>> BEGIN Extract to read

It's a python question: let's say I have an m+1-dimensional numpy array a consisting of non-negative numbers, and I would like to obtain an array b of the same size where the last coordinates are normalized so that they sum up to 1, or zero in case all of them were zeros. For example, if m = 2, my code would be as follows

import numpy as np

a = np.array([[[ 0.34      ,  0.66],
               [ 0.75      ,  0.25]],
              [[ 0.        ,  0.  ],
               [ 1.        ,  0.  ]]])

for i1 in range(len(a)):
    for i2 in range(len(a)):
        s = a[i1][i2].sum()
        if s > 0:
            a[i1][i2] = a[i1][i2]/s

however I find this method sloppy. Also, it works only for fixed m.

Answer 1

This can be done by broadcasting. There are several ways to take into account the zero-sum exception. Without taking it into account, you could write

import numpy as np
shape = (2, 3, 4)
X = np.random.randn(*shape) ** 2
sums = X.sum(-1)

Y = X / sums[..., np.newaxis]

Now, in order to take into account potential zero-sum-ness of some lines, we set one line of the data to 0:

X[0, 0, :] = 0

sums = X.sum(-1)

nnz = sums != 0
Y = np.zeros_like(X)
Y[nnz, :] = X[nnz, :] / sums[nnz, np.newaxis]

You will observe that Y.sum(axis=-1) has the entry 0 in coordinate (0,0) reflecting the zero-ness of the corresponding line.

EDIT: Application to the concrete example

X = np.array(array([[[ 0.34      ,  0.66],
                     [ 0.75      ,  0.25]],
                    [[ 0.        ,  0.  ],
                     [ 1.        ,  0.  ]]]))

sums = X.sum(-1)
nnz = sums != 0
Y = np.zeros_like(X)
Y[nnz, :] = X[nnz, :] / sums[nnz, np.newaxis]

yields Y == X (because along the last axis the sum is already one or zero.)

>> END Extract to read

Set exercise ::
From the forum thread on normalizing numpy arrays, render this sentence in Spanish: "There are several ways to take into account the zero-sum exception."

>> BEGIN Extracted data

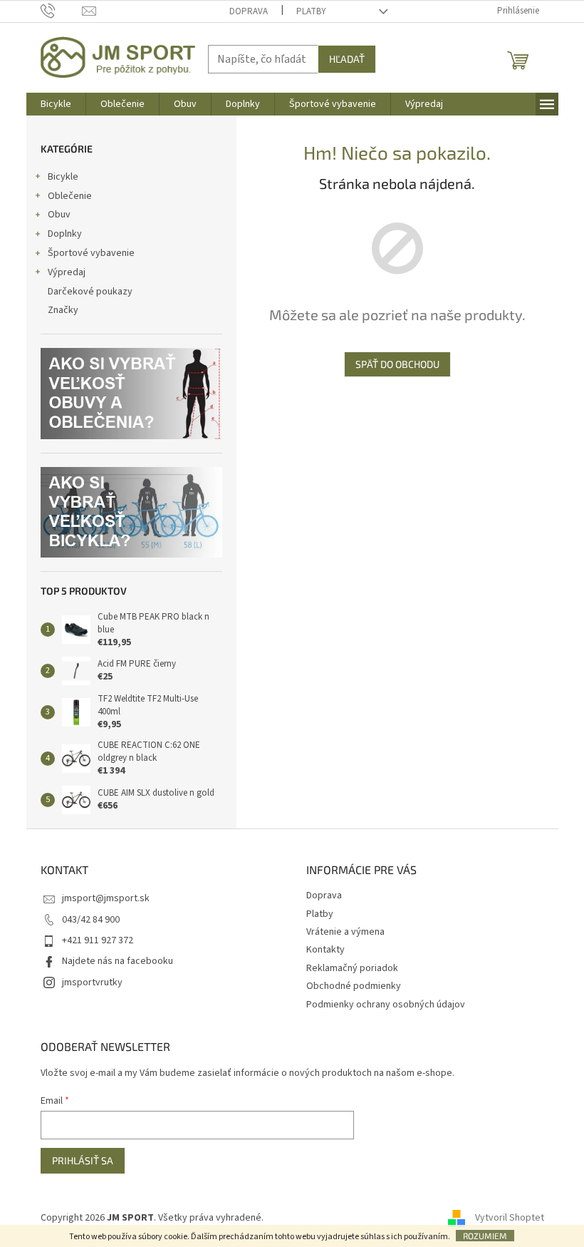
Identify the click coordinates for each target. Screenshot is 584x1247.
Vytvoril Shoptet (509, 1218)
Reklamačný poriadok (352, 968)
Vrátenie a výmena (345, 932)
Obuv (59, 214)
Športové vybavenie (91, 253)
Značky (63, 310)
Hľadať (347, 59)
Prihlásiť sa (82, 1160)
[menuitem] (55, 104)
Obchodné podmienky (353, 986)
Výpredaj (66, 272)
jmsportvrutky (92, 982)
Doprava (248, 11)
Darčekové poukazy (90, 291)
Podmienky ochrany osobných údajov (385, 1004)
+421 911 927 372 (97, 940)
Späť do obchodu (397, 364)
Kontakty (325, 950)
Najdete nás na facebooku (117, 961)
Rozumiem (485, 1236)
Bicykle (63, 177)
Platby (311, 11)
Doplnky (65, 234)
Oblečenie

>> END Extracted data

Output for this exercise ::
Hay varias maneras de tener en cuenta la excepción de suma cero.